To do
According to the text about Imposter Syndrome, what is the most common cause of the condition?

Text under study
Have you ever doubted your writing abilities, accomplishments, and talents to the extent that you feel like a fraud? If so, you might be suffering from Imposter Syndrome. And this “condition” can keep you from realizing—or recognizing—your potential as a nonfiction writer. Simply said, it holds you back from accomplishing your writing and publishing goals.
Imposter Syndrome affects people from all walks of life, including entrepreneurs, executives, students, and even accomplished individuals with significant achievements. If I’m honest, I suffer from it, too, and I bet some people you know would say the same.
My Imposter Syndrome rears its head occasionally. For instance, sometimes I don’t feel qualified or as if my expertise or writing skill is enough for a situation or opportunity. Then I hold back. For example, I may not query magazines, submit book proposals, or take advantage of writing opportunity.
Or I may take action and show up for an opportunity but fail to demonstrate confidence in my capabilities. Then, people, such as literary agents or magazine editors, feel my lack of confidence and not choose to offer me literary representation or hire me for writing assignments.
Do You have Imposter Syndrome?
If you aren’t sure you’ve got Imposter Syndrome, here are a few more symptoms:
- You feel you don’t deserve the praise you receive or your achievements.
- You are afraid someone could expose you as a fraud.
- You often ask yourself if you’re pretending to know things you don’t know.
- You feel inadequate.
- You fear failure.
- You find it difficult to accept compliments.
- You believe you have somehow managed to trick others into believing they are qualified.
Sound like you?
If so, let’s explore this “malady” so you don’t become overly anxious about it.
What is Imposter Syndrome?
Imposter syndrome is a psychological pattern in which individuals doubt their accomplishments and persistently fear being exposed as frauds. It can affect anyone, regardless of age, gender, or professional experience. Also, it can significantly impact their self-esteem, motivation, and performance.
Most humans occasionally doubt their abilities or competency. Doubt is a natural feeling that often surfaces during times of challenge, like when you take on a difficult task, start a new writing project, or decide to put your written work out into the world. And many of us undervalue our accomplishments or skills and believe our success is the result of luck or chance, which raises our level of self-doubt.
When these feelings or mindsets become persistent and consume you to the point where you fear exposure as a fraud or a phony, the condition gets classified as Imposter Syndrome. However, imposter syndrome is not a medical diagnosis.
What Causes Imposter Syndrome?
Imposter syndrome has many causes, but the most common is pressure to succeed in a society that devalues failure. We’ve been programmed since childhood to believe our worth primarily is judged by our ability to achieve or be successful. In some cases, we’ve been told failure is bad or unacceptable. This deprives us of the opportunity to learn and grow from failure.
Plus, we’ve been taught that we must constantly strive for higher levels of success. Thus, we don’t stop to celebrate our achievements. When we don’t honor successes and brush off achievements as expectations, we struggle to recognize our successes at all. And that leads us to believe we’ve not accomplished anything of note.
Social media also has contributed to the rise in people suffering from imposter syndrome. Since social media tends to portray the best of people’s lives, it’s easy for those on the outside looking in to compare themselves to their peers on virtual platforms.

Recorded information

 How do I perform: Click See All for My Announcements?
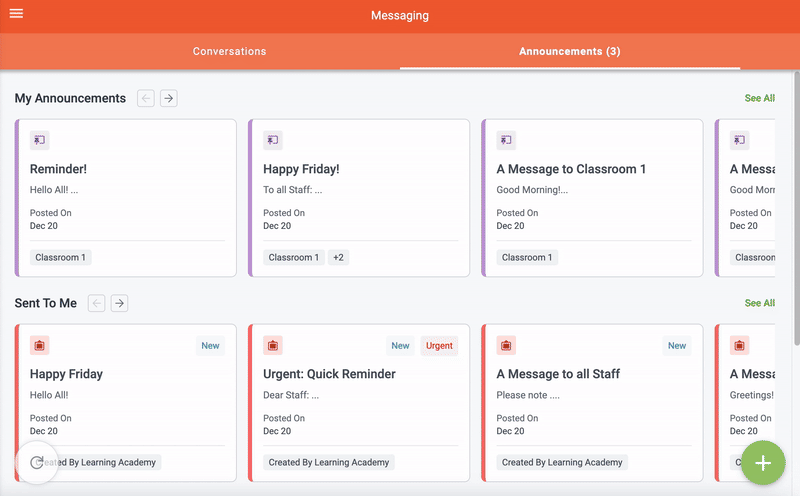(x=759, y=98)
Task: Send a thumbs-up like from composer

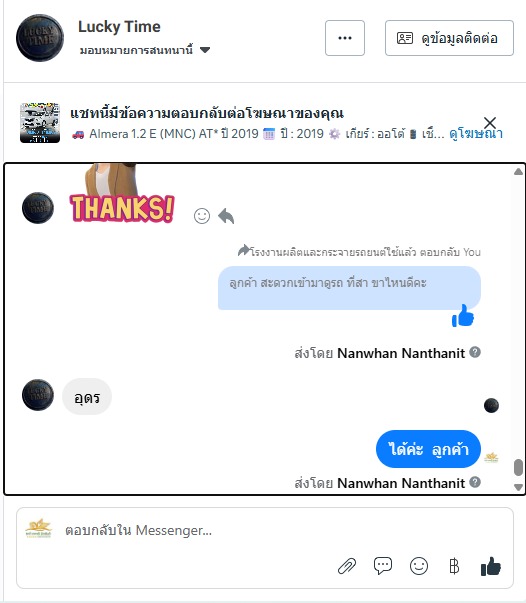Action: [491, 566]
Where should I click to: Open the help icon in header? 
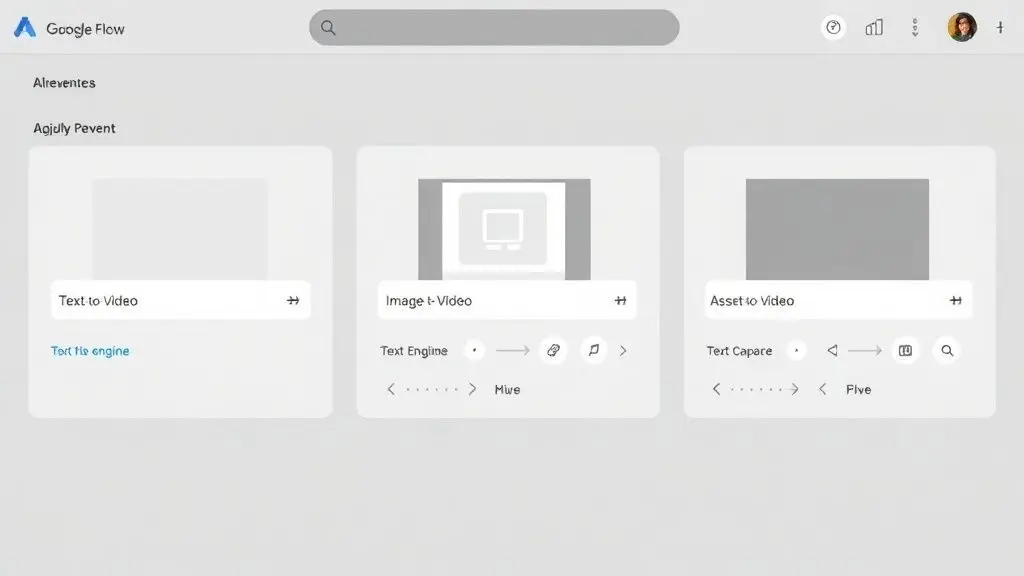pos(833,28)
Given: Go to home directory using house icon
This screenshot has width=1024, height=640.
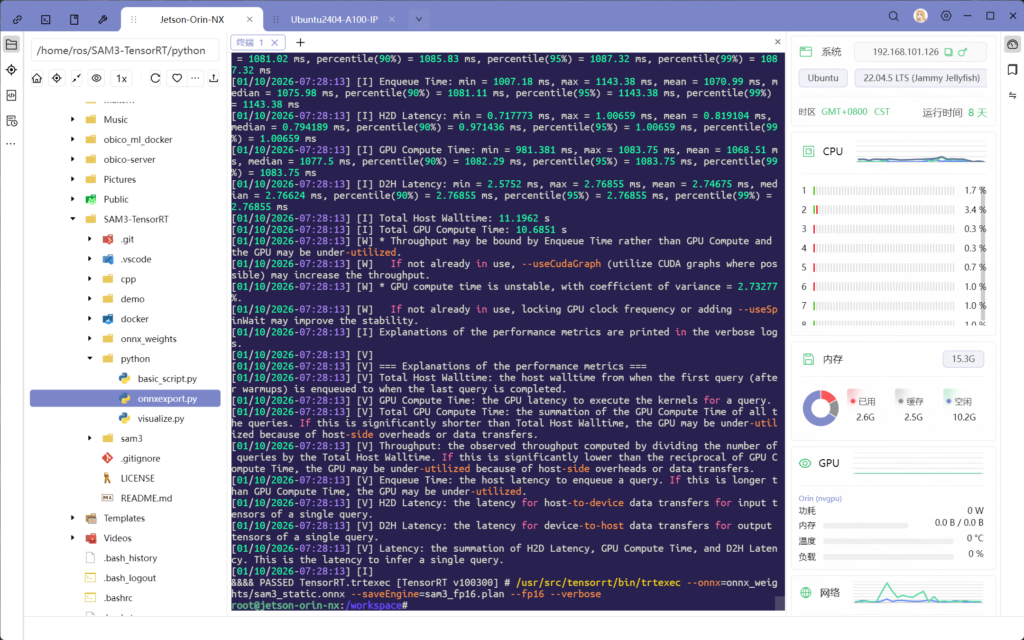Looking at the screenshot, I should (37, 78).
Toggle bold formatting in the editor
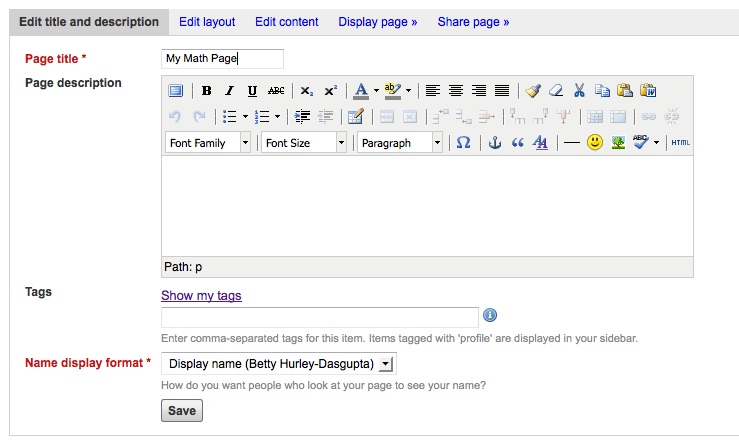Viewport: 739px width, 440px height. [207, 91]
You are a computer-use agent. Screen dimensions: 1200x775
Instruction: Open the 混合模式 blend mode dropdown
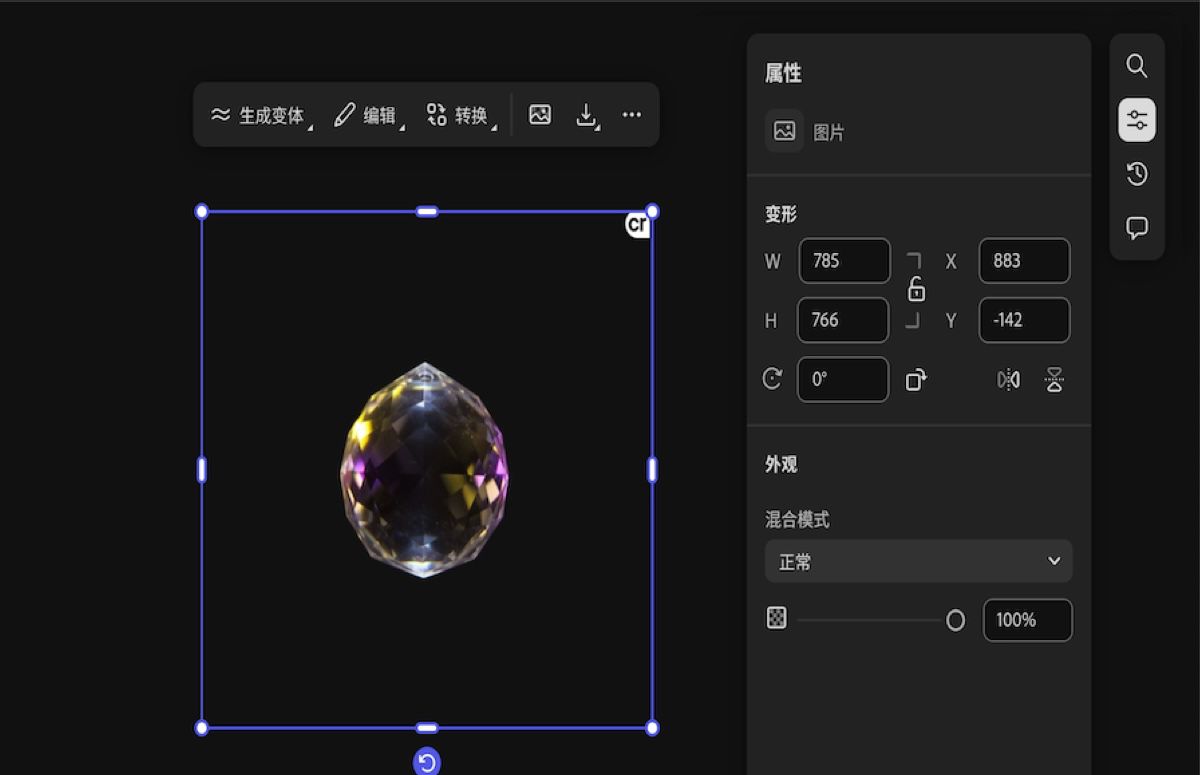[917, 561]
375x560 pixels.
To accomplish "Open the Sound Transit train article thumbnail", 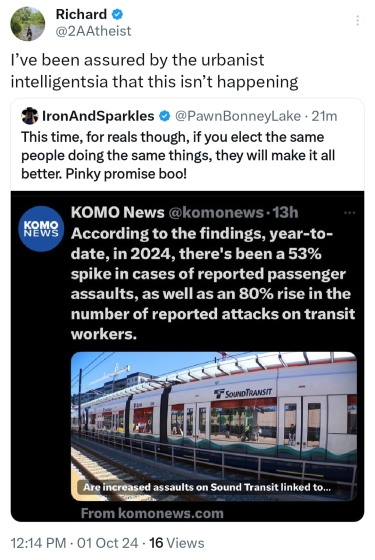I will [x=214, y=426].
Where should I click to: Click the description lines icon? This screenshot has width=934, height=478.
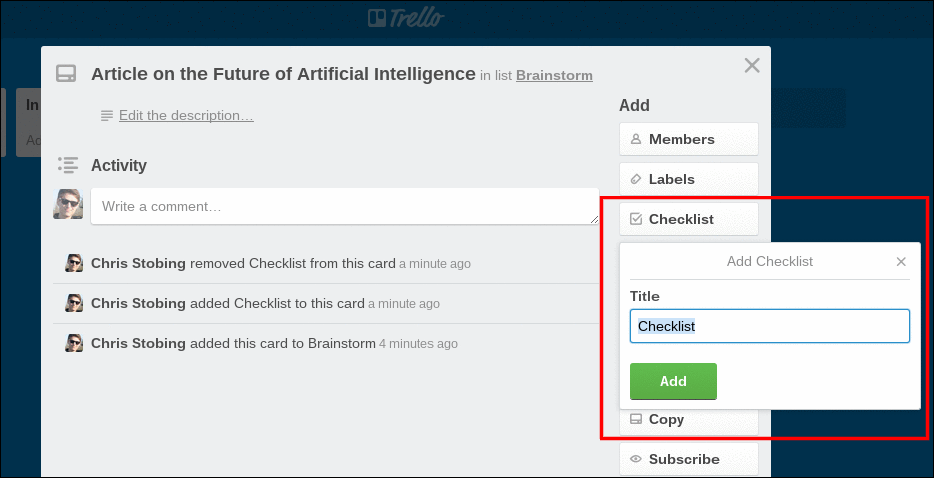coord(107,116)
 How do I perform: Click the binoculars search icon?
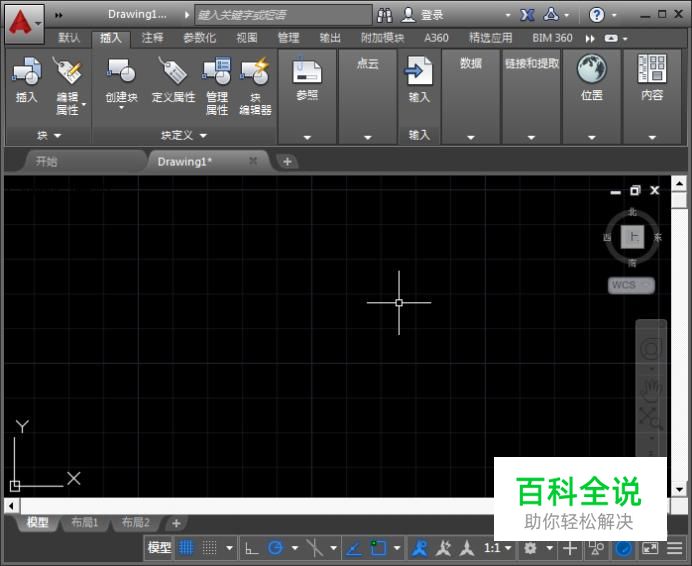point(385,15)
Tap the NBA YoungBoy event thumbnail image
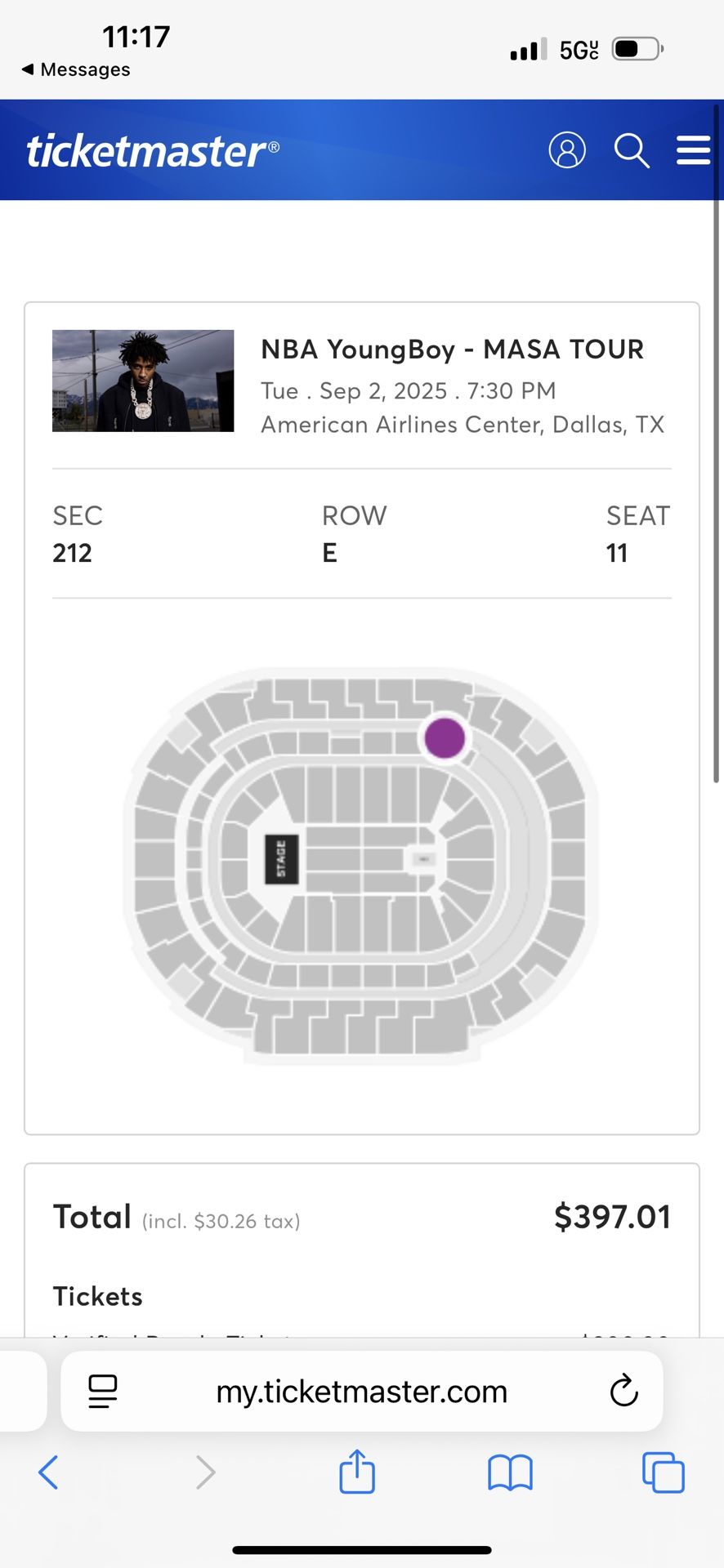 coord(143,380)
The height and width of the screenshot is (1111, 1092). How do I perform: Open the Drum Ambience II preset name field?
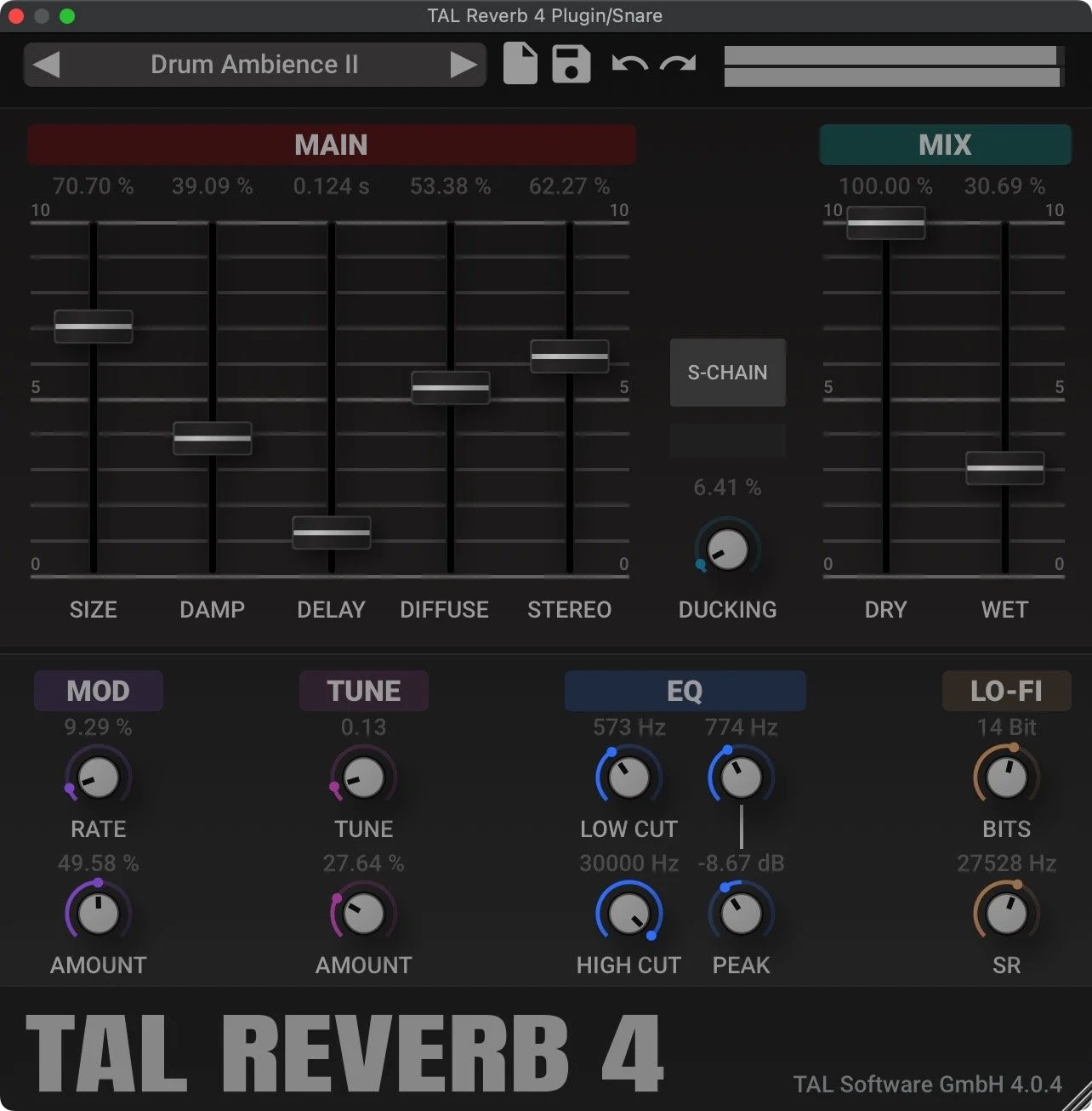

Answer for this exercise
The most common cause is pressure to succeed in a society that devalues failure.